**PROBLEM TO WORK ON:**
Reproduce each line from the first in the data through the line that contains "Click the leaf logo icon above Haló heading" exactly; give nothing else.

(Recorded data)
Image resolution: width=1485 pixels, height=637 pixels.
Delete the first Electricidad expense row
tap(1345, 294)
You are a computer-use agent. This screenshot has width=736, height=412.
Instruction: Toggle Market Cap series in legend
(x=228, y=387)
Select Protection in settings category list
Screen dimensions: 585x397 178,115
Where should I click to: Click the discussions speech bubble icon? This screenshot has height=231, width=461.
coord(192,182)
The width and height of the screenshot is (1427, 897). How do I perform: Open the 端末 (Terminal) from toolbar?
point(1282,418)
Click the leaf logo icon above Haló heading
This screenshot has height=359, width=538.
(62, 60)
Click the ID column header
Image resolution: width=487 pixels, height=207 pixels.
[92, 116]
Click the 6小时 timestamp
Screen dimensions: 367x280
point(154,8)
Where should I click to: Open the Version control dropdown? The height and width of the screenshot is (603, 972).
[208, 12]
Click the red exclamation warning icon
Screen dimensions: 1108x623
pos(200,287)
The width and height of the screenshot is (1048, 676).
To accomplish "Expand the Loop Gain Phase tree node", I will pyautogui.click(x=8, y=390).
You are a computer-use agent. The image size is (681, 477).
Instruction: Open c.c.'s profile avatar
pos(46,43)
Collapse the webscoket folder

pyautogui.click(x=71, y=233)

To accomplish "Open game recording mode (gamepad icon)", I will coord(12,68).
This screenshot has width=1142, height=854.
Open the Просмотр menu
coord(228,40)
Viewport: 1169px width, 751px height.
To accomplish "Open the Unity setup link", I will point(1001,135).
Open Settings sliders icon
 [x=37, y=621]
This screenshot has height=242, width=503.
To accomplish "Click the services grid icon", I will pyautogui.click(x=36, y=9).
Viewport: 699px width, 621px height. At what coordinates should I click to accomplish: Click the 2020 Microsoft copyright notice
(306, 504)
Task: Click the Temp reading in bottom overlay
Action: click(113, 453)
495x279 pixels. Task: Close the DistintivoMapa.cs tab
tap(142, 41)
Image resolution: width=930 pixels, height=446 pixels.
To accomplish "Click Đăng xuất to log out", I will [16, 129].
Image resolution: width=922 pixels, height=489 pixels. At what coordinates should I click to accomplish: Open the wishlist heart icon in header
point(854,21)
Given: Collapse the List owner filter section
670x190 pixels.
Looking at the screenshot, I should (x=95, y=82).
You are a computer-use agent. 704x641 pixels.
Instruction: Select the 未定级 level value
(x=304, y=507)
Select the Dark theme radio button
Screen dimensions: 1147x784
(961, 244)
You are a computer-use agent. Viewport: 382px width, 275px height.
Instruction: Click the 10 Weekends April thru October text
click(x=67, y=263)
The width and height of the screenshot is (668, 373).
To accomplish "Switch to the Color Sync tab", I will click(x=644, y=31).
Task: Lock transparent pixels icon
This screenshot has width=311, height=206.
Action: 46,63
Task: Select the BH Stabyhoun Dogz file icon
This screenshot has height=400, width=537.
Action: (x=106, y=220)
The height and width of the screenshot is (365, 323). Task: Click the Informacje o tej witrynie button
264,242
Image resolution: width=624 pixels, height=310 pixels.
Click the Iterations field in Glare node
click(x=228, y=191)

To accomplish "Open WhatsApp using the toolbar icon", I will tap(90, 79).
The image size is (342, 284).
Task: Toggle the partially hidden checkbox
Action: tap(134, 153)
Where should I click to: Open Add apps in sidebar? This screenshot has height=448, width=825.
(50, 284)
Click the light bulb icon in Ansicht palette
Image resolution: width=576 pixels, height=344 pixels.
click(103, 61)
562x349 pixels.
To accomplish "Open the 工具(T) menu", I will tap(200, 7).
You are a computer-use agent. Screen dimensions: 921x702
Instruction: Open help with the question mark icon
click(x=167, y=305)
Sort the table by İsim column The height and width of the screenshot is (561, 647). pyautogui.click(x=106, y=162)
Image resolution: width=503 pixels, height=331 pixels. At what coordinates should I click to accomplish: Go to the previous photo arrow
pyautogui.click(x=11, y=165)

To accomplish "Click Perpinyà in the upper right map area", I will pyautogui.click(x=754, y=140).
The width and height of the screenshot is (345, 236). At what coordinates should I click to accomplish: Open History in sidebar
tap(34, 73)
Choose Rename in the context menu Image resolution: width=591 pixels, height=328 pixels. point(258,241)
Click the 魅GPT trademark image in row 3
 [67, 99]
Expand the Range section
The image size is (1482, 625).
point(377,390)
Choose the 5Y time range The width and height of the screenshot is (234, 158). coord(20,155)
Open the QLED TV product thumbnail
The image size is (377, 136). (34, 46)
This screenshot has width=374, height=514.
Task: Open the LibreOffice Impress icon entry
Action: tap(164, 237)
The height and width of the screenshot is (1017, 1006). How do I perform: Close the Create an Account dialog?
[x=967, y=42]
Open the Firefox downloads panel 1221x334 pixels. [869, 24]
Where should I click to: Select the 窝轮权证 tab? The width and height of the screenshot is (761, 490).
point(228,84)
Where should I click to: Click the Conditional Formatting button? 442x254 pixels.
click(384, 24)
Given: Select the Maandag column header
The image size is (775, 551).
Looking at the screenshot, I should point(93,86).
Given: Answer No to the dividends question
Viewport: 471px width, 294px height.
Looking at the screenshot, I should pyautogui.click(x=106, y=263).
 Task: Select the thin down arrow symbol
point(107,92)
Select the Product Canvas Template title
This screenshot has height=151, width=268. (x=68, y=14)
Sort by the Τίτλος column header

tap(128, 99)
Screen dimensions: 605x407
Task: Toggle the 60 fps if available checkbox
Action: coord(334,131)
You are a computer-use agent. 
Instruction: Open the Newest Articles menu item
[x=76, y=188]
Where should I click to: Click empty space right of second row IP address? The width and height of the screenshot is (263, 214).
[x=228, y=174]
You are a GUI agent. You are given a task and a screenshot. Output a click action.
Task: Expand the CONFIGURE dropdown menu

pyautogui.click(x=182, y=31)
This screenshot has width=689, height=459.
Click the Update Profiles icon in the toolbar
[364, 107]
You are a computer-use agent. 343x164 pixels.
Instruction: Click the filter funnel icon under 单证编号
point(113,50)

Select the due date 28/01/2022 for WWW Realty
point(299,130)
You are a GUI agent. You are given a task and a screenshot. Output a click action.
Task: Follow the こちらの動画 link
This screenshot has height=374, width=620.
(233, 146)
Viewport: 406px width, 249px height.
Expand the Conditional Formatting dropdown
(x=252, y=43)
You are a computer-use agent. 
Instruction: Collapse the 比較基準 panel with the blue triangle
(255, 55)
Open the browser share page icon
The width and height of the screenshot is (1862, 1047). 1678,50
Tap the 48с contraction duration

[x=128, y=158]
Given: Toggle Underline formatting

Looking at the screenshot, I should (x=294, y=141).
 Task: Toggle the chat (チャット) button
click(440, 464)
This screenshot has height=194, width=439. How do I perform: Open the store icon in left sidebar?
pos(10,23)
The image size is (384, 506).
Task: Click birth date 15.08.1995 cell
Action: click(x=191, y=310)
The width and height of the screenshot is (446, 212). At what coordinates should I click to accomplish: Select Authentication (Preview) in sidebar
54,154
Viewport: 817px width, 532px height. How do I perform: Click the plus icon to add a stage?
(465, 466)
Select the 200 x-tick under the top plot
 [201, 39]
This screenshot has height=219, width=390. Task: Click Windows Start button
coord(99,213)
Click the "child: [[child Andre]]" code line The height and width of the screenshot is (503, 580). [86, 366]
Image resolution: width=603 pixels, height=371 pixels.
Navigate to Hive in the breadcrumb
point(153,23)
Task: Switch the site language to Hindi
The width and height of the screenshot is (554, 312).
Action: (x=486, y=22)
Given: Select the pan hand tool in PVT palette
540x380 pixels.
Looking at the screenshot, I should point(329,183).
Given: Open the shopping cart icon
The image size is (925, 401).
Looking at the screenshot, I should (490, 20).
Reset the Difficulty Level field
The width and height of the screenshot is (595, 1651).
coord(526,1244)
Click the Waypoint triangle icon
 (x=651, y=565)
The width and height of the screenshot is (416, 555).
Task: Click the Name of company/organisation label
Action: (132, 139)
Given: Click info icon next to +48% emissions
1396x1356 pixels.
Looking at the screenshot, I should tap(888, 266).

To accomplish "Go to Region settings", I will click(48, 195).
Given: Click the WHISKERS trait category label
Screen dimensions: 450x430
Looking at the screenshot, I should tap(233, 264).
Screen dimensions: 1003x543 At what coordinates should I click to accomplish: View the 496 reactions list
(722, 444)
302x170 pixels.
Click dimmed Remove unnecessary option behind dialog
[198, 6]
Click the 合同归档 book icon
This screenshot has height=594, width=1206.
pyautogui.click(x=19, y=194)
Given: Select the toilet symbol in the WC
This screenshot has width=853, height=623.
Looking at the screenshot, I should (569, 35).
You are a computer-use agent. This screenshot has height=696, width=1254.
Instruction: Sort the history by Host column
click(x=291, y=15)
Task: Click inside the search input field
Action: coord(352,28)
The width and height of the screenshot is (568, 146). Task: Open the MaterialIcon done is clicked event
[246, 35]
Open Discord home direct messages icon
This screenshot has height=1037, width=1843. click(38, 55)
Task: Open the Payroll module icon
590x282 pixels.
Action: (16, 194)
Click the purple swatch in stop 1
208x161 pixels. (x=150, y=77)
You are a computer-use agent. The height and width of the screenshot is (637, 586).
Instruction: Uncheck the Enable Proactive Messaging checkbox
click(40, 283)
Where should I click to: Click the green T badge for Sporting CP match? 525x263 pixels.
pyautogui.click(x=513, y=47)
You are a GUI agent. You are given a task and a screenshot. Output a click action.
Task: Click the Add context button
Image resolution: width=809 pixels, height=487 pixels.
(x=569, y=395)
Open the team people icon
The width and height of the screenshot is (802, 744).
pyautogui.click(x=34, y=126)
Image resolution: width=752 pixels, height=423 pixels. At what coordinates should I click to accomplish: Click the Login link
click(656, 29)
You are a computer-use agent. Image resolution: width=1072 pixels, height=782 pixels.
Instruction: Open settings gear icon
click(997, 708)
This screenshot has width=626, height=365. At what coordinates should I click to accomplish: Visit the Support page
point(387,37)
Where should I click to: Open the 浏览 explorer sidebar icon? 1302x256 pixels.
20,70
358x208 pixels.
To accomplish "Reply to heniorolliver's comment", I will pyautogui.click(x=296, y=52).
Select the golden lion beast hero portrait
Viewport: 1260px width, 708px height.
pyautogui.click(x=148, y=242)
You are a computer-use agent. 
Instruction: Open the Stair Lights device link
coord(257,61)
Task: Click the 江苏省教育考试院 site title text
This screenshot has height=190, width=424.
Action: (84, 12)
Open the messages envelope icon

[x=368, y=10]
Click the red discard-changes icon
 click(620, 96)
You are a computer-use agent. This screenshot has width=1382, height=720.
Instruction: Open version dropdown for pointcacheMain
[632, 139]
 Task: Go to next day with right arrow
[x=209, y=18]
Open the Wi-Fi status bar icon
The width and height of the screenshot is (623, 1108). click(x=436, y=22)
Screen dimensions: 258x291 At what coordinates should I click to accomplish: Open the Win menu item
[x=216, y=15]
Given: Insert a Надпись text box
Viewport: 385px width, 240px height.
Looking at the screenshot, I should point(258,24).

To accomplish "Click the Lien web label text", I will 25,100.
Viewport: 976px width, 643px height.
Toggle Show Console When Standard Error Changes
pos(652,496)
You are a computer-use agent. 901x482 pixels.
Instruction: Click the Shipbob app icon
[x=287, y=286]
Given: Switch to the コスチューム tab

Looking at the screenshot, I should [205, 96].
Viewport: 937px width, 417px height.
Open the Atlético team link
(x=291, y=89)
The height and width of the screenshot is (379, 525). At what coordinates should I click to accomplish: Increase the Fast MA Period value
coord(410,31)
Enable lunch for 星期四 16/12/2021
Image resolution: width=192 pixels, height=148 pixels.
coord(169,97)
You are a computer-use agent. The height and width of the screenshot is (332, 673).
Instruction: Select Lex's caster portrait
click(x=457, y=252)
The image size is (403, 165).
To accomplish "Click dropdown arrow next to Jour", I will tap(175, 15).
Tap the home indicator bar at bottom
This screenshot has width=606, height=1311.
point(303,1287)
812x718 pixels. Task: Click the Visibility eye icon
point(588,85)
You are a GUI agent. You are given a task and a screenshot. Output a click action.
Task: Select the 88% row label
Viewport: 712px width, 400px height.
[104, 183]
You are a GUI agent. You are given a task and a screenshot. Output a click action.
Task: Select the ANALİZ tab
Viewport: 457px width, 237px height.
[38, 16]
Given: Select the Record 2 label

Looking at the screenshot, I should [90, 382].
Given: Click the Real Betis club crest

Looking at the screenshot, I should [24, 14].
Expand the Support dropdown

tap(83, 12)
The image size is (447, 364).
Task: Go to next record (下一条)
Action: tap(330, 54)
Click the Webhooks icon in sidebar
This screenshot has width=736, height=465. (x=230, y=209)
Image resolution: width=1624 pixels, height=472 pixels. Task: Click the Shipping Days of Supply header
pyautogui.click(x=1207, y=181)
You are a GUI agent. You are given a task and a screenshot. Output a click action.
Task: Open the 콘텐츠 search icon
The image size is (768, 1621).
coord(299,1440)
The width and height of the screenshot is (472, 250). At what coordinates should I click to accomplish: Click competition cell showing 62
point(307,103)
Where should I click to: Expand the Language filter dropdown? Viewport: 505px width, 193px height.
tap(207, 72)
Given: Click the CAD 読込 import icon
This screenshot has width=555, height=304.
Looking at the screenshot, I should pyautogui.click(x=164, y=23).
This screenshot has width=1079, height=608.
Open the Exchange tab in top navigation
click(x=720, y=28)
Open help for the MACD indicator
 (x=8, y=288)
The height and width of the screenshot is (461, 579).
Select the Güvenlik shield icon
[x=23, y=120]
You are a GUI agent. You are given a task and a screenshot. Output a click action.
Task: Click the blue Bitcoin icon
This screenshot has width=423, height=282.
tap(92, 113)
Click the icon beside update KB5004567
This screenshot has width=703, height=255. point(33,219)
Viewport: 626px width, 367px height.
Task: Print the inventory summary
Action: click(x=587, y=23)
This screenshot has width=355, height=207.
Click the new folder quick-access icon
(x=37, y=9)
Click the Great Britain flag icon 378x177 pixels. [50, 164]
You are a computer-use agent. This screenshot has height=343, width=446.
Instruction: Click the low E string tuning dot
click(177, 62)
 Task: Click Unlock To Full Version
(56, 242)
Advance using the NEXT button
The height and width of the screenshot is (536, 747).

**REPLY:**
Image resolution: width=1485 pixels, height=637 pixels.
Delete the first Electricidad expense row
tap(1345, 294)
You are a computer-use agent. This screenshot has width=736, height=412.
Instruction: Toggle Market Cap series in legend
(x=228, y=387)
Select Protection in settings category list
Screen dimensions: 585x397 178,115
Where should I click to: Click the discussions speech bubble icon? This screenshot has height=231, width=461.
coord(192,182)
The width and height of the screenshot is (1427, 897). How do I perform: Open the 端末 (Terminal) from toolbar?
point(1282,418)
Click the leaf logo icon above Haló heading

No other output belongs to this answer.